While every teacher who is passionate about their career cares about their students and puts forth their best effort, situations arise where an educator is not aware that their recently-presented lesson had either a negative impact on their students’ education or no impact at all. Here are several different pieces of advice that can help your faculty member or teacher be an effective educator.
“Robert, what was the goal of your lesson plan today?”
While it is easy to point out blame or state that the lesson plan was ineffective, the sole decision to recreate the section rests on the teacher, and the least-troubling solution is allowing them to figure out on their own. While using this phrase, be sure to act as casual as possible and not begin a conversation with it, otherwise you may cause them to panic and doubt their ability to inspire or educate students in the future. After they answer this loaded, yet gentle question, consider asking them a hypothetical question about whether or not it was accomplished, and state why you do not believe his defense is true. After all, if you must break the news to this teacher that their plan was poorly crafted, you likely have your own reasons.

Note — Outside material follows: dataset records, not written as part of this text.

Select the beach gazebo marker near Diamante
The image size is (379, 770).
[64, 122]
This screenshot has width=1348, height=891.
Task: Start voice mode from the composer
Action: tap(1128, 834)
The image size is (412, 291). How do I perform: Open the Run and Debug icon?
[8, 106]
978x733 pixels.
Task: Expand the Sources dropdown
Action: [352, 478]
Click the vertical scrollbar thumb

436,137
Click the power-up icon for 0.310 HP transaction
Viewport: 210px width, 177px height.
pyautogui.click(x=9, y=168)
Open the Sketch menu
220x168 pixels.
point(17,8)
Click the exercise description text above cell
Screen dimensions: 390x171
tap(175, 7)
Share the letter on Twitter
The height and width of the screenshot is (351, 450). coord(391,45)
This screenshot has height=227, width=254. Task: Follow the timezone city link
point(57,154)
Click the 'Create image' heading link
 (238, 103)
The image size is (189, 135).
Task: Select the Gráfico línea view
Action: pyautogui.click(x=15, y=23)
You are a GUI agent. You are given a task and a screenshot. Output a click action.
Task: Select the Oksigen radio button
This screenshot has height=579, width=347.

This discussion will lead to a long conversation with the troubled teacher. But it will be needed to increase success in the future.
“Jennifer, I suggest you find a different path to lead your students to success, as I do not believe you have done so.”
This is more of a higher-up solution to the problem, and is also the most direct. While it may bruise the passion of some professionals, a good educator will quickly bounce back after finding the kink in his lesson hose. The results of this method could even lead to all-around success for this individual in all lesson plans and subject matter.
“Chris, I would like you to teach your previous lesson again in a different form to send the content home to the kids.”
This solution is the safest, most likely solution to preserve your relationship with your coworker, and keep a positive air in the teachers’ lounge. There are no hurt feelings or sense of inferiority, as the troubled teacher is not aware of their mistake, though this could cost you and other students trouble and time in the long run.
While these are all useful ways to break news to a teacher that their lessons need to be revised, the route you take will ultimately depend on the personality of the educator you are addressing. Also, the long-term effects should be considered before deciding on which of these paths to take, as well as which one you can deliver best. There is no set-in-stone way to break this sort of news to someone.